Go through the entries below and print, exactly, the lines starting at the one with "Accept (931, 1685)" and ending at the one with "Contact Us (566, 1452)", keeping both ends and no others.

EXTRACTED RECORDS Block Start

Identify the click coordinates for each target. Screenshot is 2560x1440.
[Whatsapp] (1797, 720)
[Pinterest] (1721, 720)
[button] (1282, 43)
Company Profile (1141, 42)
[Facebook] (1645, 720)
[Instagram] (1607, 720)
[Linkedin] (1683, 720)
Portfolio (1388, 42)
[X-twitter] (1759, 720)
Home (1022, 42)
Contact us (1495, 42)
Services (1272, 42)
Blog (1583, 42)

EXTRACTED RECORDS Block End
EXTRACTED RECORDS Block Start

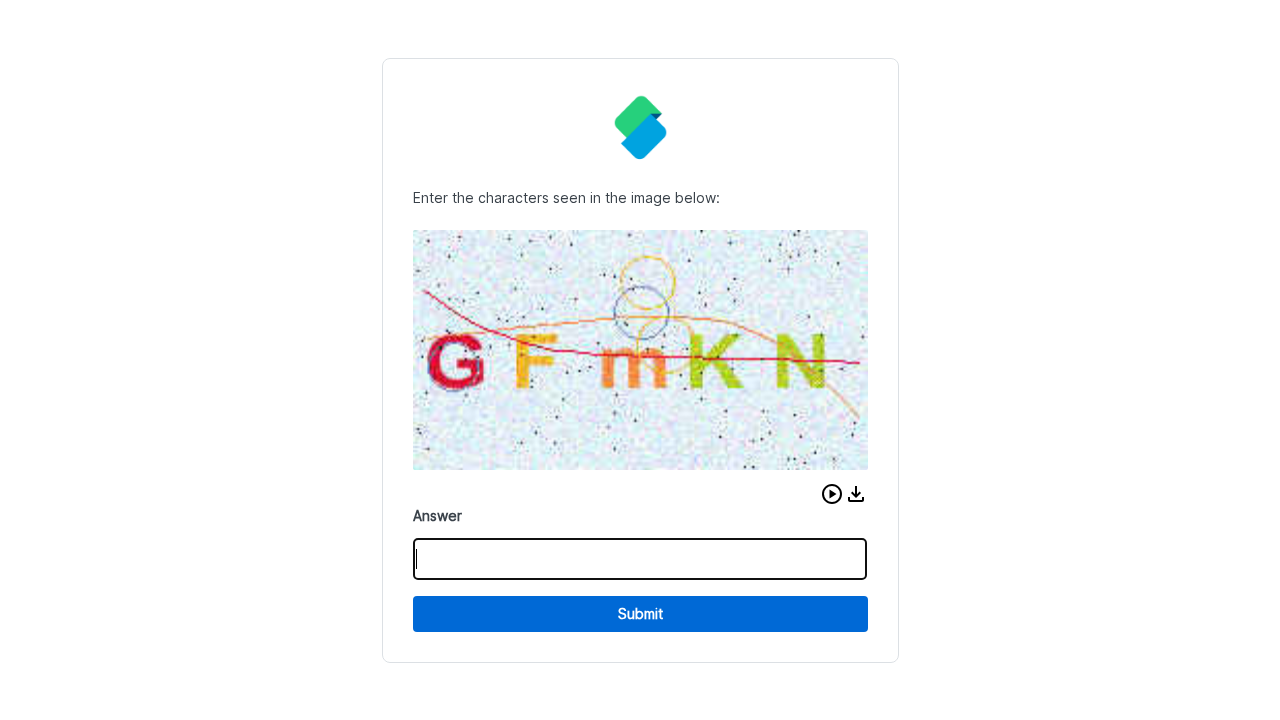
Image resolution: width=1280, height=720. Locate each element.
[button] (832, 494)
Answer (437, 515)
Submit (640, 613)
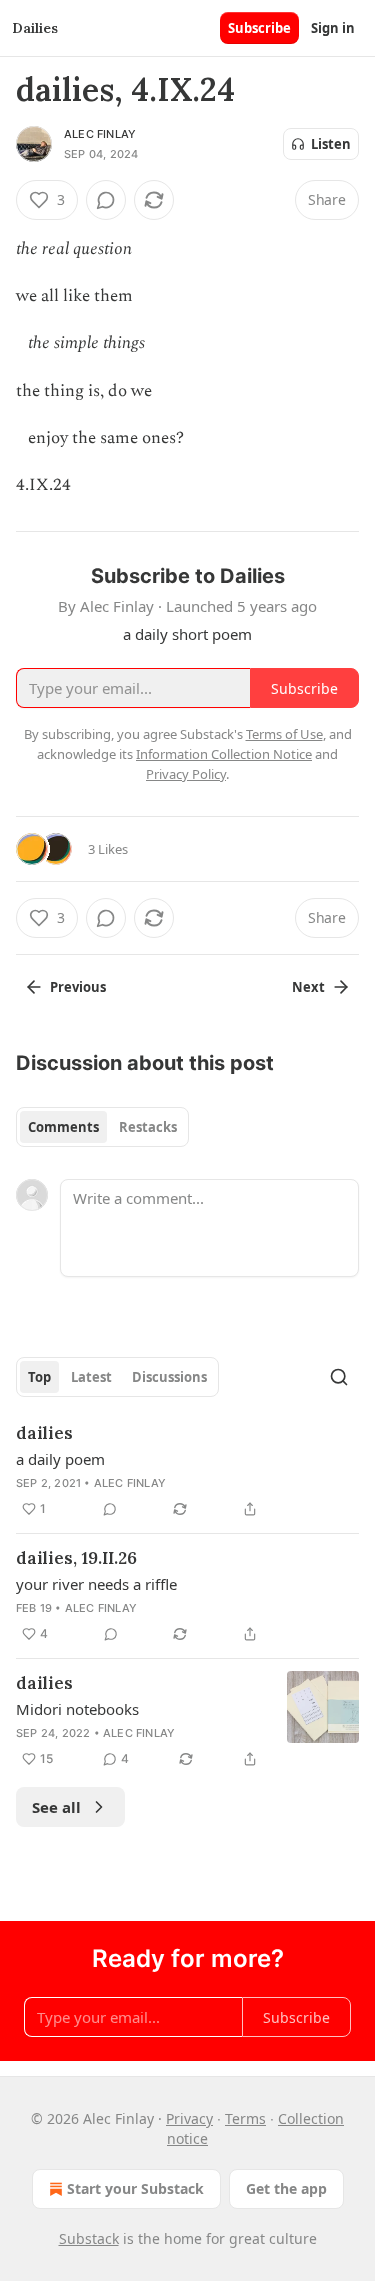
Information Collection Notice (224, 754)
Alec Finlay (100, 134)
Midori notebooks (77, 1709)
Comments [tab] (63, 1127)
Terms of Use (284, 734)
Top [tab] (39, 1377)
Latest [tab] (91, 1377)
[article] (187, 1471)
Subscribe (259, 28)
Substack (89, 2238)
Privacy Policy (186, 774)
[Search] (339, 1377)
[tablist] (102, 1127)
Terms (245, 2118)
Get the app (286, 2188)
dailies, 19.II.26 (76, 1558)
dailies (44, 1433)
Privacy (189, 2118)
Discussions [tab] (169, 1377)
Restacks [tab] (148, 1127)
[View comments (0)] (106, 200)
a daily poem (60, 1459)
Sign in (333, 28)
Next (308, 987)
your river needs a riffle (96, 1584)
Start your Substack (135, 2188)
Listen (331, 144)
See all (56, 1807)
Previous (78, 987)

EXTRACTED RECORDS Block End
EXTRACTED RECORDS Block Start

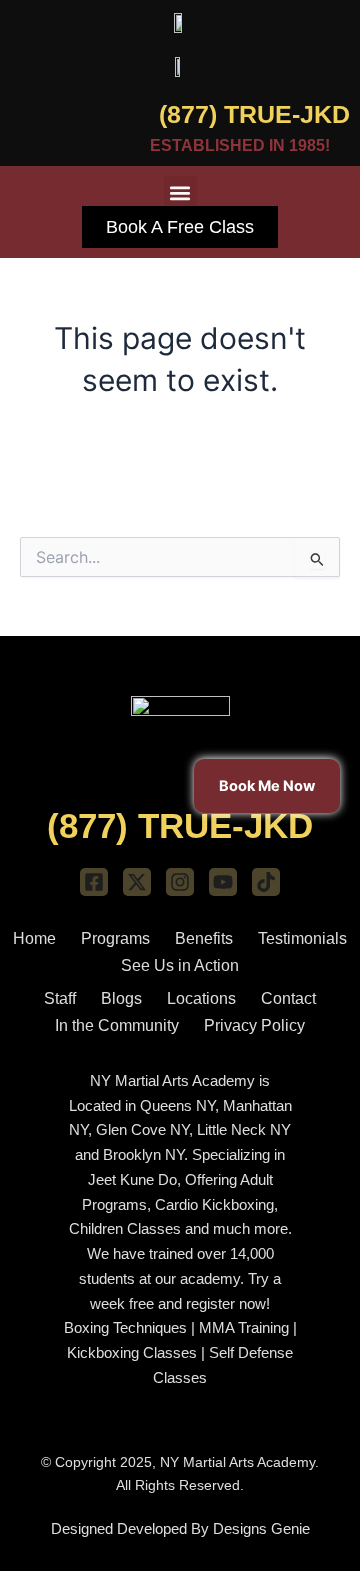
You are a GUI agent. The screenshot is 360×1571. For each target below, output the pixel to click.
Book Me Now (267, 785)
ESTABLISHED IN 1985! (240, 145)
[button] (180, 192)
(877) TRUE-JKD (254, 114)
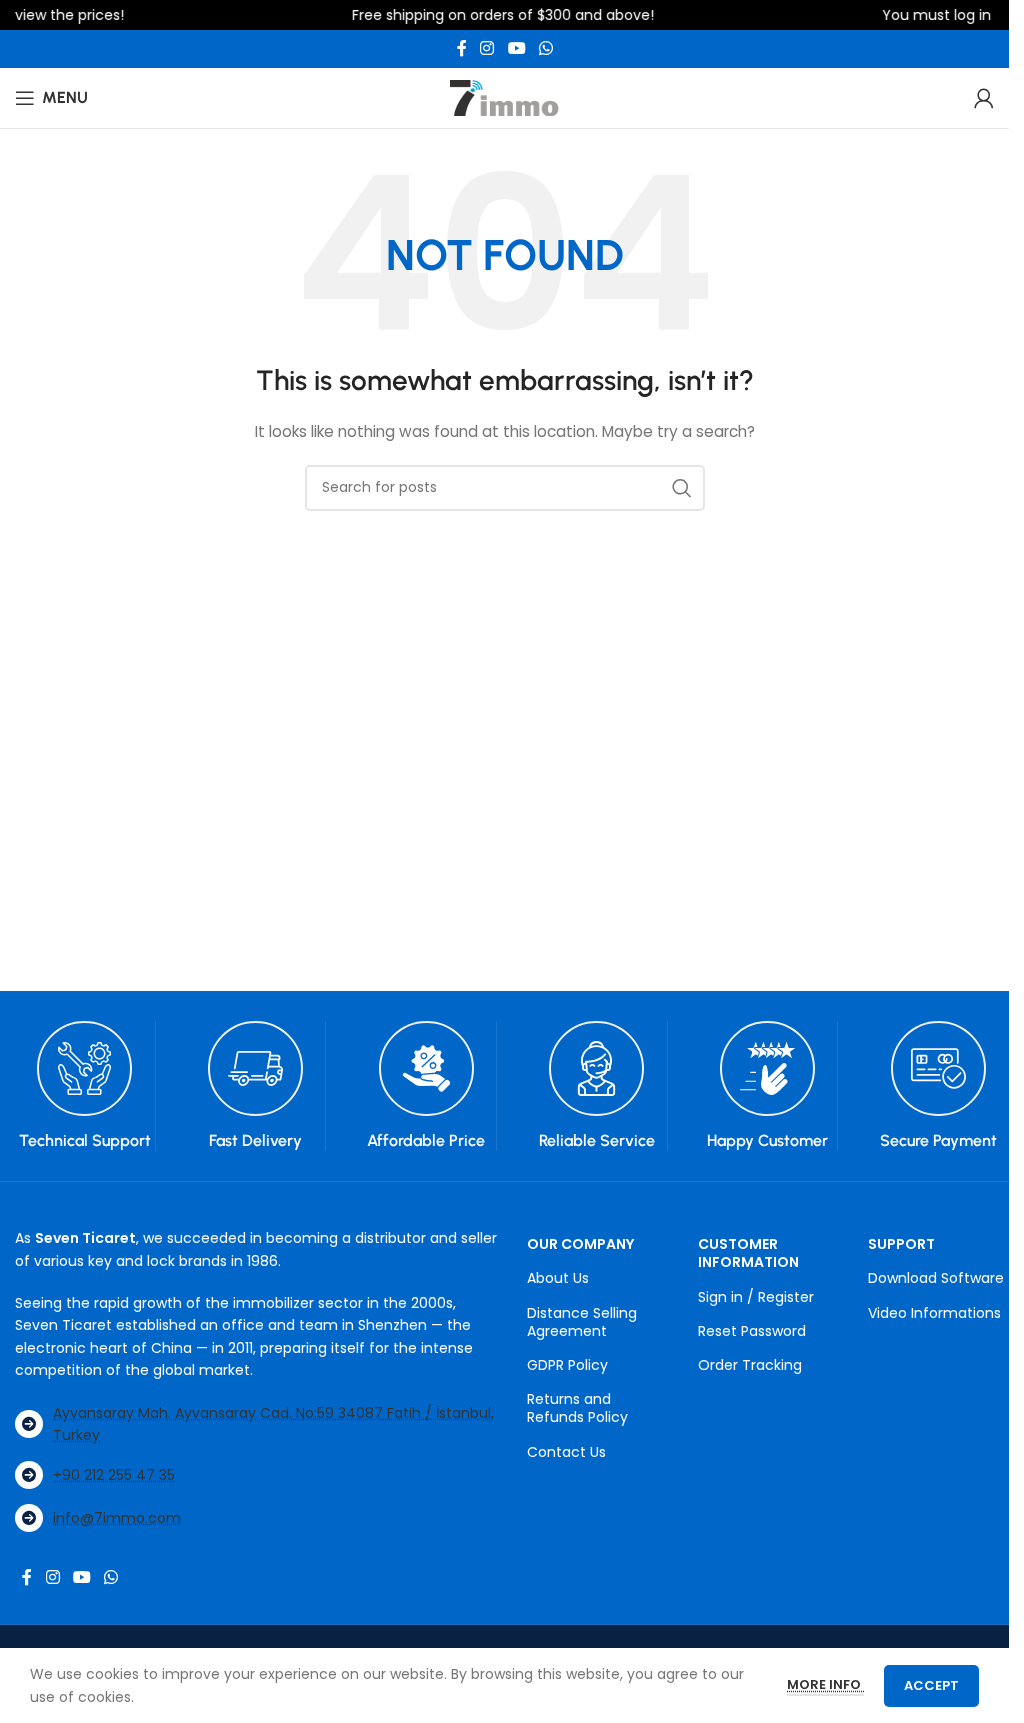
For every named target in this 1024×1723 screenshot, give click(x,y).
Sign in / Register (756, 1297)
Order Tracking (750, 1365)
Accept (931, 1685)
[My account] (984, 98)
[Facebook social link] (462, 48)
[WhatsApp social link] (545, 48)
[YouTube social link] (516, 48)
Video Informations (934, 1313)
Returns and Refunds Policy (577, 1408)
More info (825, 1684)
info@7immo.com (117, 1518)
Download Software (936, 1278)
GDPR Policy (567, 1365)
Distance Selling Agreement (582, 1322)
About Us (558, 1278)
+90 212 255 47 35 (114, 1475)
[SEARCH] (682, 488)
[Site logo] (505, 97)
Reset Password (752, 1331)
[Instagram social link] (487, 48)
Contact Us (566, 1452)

EXTRACTED RECORDS Block End

_RESPONSE TO THIS EXERCISE:_
Accept (931, 1685)
[My account] (984, 98)
[Facebook social link] (462, 48)
[WhatsApp social link] (545, 48)
[YouTube social link] (516, 48)
Video Informations (934, 1313)
Returns and Refunds Policy (577, 1408)
More info (825, 1684)
info@7immo.com (117, 1518)
Download Software (936, 1278)
GDPR Policy (567, 1365)
Distance Selling Agreement (582, 1322)
About Us (558, 1278)
+90 212 255 47 35 (114, 1475)
[SEARCH] (682, 488)
[Site logo] (505, 97)
Reset Password (752, 1331)
[Instagram social link] (487, 48)
Contact Us (566, 1452)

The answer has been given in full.